Analyzing App Store sales data

I am currently selling two applications on the iTunes App Store. Hiragana and Katakana are educational applications aimed at the novice students of the Japanese language. Hiragana and Katakana are also the names of the two Japanese character alphabets my applications focus on.

Apple provides sales data for applications sold via the App Store, but the data is presented in the most unintuitive way possible, as plain data tables. This makes it extremely hard to get a view of sales performance, so I dropped the data files for my first three weeks of sales into my favorite data analysis application and ended up with the following insights. Click the images for higher resolution.

Sales Growth

Hiragana was first available for download from the App Store on 20th of September, with Katakana following on the 27th. In less than three weeks 266 units have been sold with Hiragana representing the majority of sales. The last week had the highest sales with a combined 126 units, 71 of which were Hiragana and 55 were Katakana.

Biggest Markets

Close to half of the sales were in the US market (122) with Germany, Canada, Japan and Australia being the other regions with more than ten sales each. The long tail of stores selling less than ten units represents 85 sold units, with 11 stores clocking in at one sold unit each. I doubt I'll ever see any profits from those markets as I need to sell approximately 100 units in a store to reach Apples minimum amount of $250 for royalty payout.

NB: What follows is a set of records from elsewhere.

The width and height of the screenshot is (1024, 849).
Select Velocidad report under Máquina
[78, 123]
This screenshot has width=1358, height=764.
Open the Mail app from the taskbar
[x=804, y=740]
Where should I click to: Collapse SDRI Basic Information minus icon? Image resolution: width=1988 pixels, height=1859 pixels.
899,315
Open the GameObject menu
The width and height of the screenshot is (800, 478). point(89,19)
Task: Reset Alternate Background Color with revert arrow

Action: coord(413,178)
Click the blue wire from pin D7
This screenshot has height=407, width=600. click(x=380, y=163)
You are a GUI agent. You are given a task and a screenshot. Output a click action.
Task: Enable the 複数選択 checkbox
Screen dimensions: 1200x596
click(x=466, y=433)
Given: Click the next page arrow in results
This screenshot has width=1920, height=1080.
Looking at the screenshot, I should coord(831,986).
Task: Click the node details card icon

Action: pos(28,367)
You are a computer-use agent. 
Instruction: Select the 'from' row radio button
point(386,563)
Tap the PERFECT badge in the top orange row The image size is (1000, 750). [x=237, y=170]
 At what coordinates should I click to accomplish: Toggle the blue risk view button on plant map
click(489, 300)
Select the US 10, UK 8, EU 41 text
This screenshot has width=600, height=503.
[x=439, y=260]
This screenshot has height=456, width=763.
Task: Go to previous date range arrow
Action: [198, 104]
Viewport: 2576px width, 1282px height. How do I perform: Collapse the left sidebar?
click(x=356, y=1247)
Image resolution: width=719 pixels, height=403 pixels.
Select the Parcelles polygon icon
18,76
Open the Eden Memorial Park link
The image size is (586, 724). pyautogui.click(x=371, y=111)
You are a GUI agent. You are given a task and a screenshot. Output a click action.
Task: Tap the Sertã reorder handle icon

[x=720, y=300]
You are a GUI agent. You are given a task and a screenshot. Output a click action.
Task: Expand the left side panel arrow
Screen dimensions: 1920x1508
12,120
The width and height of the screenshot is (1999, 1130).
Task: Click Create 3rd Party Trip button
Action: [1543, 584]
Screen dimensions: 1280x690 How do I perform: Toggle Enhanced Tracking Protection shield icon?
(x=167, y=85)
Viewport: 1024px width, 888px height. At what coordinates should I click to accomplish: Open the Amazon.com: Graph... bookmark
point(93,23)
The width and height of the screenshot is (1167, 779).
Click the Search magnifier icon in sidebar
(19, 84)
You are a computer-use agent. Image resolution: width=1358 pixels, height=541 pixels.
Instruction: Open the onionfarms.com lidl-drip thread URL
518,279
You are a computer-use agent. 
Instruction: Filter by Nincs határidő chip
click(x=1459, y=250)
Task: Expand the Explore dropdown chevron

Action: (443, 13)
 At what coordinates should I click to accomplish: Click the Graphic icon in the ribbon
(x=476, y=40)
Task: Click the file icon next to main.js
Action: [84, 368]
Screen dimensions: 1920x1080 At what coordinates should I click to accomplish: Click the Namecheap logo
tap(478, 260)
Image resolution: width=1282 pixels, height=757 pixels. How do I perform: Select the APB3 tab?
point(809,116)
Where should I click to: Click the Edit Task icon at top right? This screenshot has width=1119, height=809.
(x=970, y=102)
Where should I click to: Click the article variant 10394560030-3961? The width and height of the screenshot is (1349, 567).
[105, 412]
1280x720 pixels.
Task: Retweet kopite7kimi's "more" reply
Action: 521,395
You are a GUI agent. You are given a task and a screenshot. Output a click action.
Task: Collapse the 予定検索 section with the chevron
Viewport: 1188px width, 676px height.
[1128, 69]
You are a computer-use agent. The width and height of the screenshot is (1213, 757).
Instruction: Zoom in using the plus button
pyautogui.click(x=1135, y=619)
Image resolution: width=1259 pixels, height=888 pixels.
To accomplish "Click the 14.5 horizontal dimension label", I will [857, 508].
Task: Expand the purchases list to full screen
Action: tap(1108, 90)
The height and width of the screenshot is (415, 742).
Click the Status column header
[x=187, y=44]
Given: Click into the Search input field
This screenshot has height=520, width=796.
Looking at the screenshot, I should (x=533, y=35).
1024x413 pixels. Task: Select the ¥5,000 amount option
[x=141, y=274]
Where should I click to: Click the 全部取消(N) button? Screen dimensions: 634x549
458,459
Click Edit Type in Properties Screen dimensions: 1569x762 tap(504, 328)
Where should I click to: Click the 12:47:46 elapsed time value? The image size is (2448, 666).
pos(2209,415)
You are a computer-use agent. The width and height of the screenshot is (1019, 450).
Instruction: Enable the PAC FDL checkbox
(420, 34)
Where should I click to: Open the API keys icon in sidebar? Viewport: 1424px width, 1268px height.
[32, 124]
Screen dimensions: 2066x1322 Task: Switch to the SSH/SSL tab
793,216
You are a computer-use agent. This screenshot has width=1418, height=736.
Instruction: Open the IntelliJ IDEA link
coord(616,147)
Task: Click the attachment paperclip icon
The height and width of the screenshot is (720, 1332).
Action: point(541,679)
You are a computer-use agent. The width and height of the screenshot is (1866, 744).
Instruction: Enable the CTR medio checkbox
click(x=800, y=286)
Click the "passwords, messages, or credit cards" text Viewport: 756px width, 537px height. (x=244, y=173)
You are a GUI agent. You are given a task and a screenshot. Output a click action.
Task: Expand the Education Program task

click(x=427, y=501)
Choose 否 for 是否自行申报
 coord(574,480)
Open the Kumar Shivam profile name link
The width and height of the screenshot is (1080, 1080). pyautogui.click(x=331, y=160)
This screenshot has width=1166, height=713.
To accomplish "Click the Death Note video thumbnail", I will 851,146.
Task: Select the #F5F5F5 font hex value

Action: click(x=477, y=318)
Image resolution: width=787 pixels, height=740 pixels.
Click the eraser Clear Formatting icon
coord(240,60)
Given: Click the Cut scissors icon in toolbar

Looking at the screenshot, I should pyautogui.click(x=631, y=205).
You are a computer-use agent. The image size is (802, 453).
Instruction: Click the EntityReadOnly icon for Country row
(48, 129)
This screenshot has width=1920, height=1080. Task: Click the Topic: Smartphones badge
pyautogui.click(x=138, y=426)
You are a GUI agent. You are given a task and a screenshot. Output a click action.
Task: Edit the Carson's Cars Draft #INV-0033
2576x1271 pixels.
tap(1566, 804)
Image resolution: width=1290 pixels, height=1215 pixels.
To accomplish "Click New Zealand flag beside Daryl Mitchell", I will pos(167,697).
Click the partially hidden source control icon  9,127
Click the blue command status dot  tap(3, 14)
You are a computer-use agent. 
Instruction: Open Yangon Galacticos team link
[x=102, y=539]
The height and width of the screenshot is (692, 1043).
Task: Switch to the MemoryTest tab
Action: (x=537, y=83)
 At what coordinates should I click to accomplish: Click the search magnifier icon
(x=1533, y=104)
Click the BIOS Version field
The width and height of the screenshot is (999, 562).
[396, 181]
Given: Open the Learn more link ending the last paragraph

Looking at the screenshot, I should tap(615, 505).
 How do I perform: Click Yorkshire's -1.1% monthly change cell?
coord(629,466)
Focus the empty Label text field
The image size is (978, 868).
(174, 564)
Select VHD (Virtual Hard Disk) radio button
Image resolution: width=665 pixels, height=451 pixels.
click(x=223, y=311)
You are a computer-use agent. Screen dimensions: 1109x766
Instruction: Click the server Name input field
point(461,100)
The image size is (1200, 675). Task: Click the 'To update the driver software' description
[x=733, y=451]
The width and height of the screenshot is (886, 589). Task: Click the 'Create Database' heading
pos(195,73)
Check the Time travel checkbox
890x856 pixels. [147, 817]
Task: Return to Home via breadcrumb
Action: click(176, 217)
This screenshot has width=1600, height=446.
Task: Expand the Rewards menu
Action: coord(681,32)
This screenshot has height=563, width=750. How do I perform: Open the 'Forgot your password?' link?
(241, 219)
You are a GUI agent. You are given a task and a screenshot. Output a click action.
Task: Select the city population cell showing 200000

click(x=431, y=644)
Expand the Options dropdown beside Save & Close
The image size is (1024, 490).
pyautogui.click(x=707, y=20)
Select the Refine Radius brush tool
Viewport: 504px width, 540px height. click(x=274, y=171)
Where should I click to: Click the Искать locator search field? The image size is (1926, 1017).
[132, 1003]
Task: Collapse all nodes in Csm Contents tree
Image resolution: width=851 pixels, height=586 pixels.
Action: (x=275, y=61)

The information above is based on the weekly stats reported by Apple. Apple also provide daily statistics, but you have to grab them while they're fresh, only the last 7 days are available. I was out of town for a little over a week and forgot to download a few days worth of data. Going forward I'll try to store every day and return with a more detailed analysis. It should be interesting to se the daily trends. I would expect weekends to lead the sales since that's when people may have the extra time to play around with their iPods and iPhones. We'll see.